Although the present invention is described based on the embodiment thereof, the present invention is not limited thereto. The present invention is applicable to various modification and alternatives.
In the aforementioned embodiment, the front regulating portion(s) is (are) formed as the part of the shielding member 170 (the tip portion 192 of the upper protruding portion 186 and the tip portion 193 of the lower protruding portion 187). However, the front regulating portion 192 may be formed as a part of another member (e.g. the lock member 300, the housing 22) and so on). In a case where the lock member 300 is provided with the front regulating portion, a protruding portion, which protrudes upward from the spring portion 330, may be formed between the lock portion 310 and the operated portion 320, and a part of the protruding portion may be used for the front regulating portion. In such a case, the shielding member 170 is provided with an opening portion corresponding to the front regulating portion. Furthermore, the front hood 400 is provided with a front regulating portion accommodation portion in front of the operated portion accommodation portion 444. In addition, the front hood 400 is provided with a partition portion having a front surface, which functions as the front regulated portion, between the operated portion accommodation portion 444 and the front regulating portion accommodation portion.
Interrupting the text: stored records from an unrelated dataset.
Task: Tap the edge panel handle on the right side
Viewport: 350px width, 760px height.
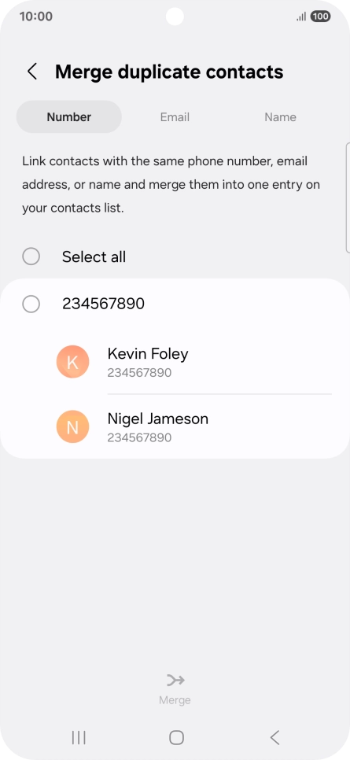Action: pos(348,197)
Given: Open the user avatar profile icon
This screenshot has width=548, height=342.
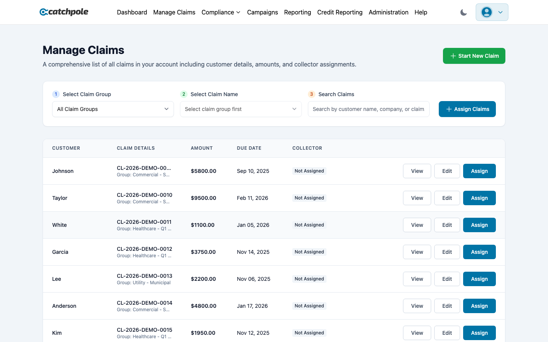Looking at the screenshot, I should tap(486, 12).
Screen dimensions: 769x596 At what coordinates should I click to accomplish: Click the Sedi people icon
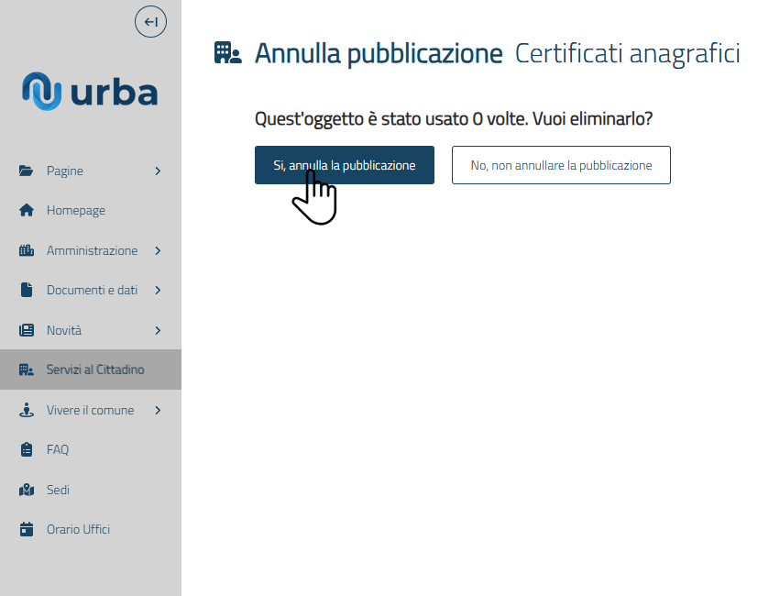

In the aforementioned embodiment, the rear regulating portion (the front end surface 202 of the rear hood 120) is located in the front hood 400. However, the rear regulated portion may be located outside of the front hood 400. In other words, the front hood 400 may not have the rear accommodation portion 434. That is, the front hood 400 may be formed so that the rear end portion 422 thereof is matched with the front end surface 202 of the main portion 122 of the rear hood 120 when the front hood 400 is positioned at the rear limitation position.
In the aforementioned embodiment, the lock member 300 is different and distinct from the connector body 130. However, the lock portion 310, the operated portion 320 and the spring portion 330 may be formed as parts of the connector body 130. For example, parts of the metal sheet, which forms the shielding member 170, may be cut and bent to form the lock portion 310, the operated portion 320 and the spring portion 330.
While there has been described what is believed to be the preferred embodiment of the invention, those skilled in the art will recognize that other and further modifications may be made thereto without departing from the spirit of the invention, and it is intended to claim all such embodiments that fall within the true scope of the invention.